The Gombe Stream National Park is located on the western border of Tanzania and the Congo. Established in 1968, It is one of the smallest national parks in Tanzania with only 35 km2 of protected land along the hills of the eastern shore of Lake Tanganyika. It is a famous place for those who want to see chimpanzees off the beaten track. Guided hikes take visitors into the forest to see chimpanzees in the wild. The area has steep valleys and the forest vegetation ranges from grassland to forest and tropical rainforest.

The Gombe Stream national park is the place where Jane Goodall did her research on chimpanzee populations. Jane Goodall first traveled to Tanzania in 1960 at the age of 26 with no formal college training. Her research proved the intellectual and emotional sophistication of the chimpanzees. Goodall set up a small research station in Gombe in hopes of learning more about the behavior of our closest relatives. There she spent months tracking the chimpanzee troops, particularly the Kasekela chimpanzee community. She observed their daily habits until she was slowly accepted by one troop and was allowed rare and intimate glimpses into chimpanzee society.
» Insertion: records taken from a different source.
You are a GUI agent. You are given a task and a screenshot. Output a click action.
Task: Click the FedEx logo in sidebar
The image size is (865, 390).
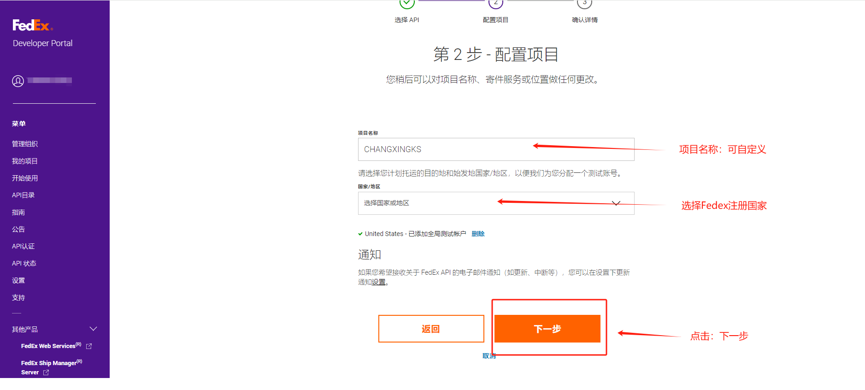coord(32,25)
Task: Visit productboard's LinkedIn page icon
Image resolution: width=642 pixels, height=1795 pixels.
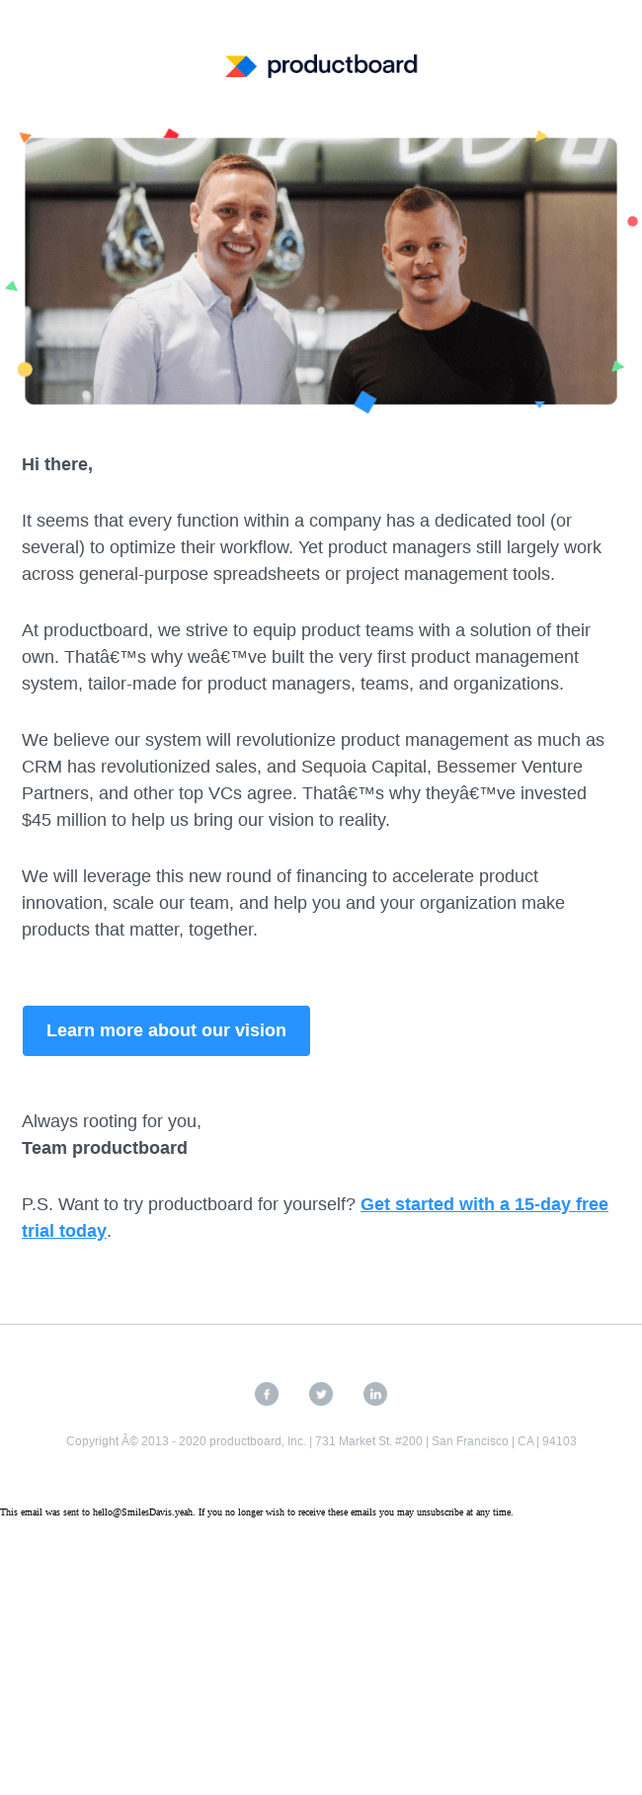Action: [375, 1394]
In 1967, the Gombe Stream Research Center (GSRC) was established to coordinate ongoing chimpanzee research in the park. Run mostly by a team of trained Tanzanians, the GSRC is the longest-running field study of an animals species in their natural surroundings.

Animals in Gombe Stream National Park

Gombe’s high levels of diversity make it an increasingly popular tourist destination. Besides chimpanzees, primates inhabiting Gombe Stream national park include beachcomber olive baboons, red colobus, red-tailed monkeys, blue monkeys, and vervet monkeys. Red-tailed monkeys and blue monkeys also hybridize in the area. The park is home to over 200 bird species and bushpigs too. And you can find many species of snakes and occasionally hippos and leopards.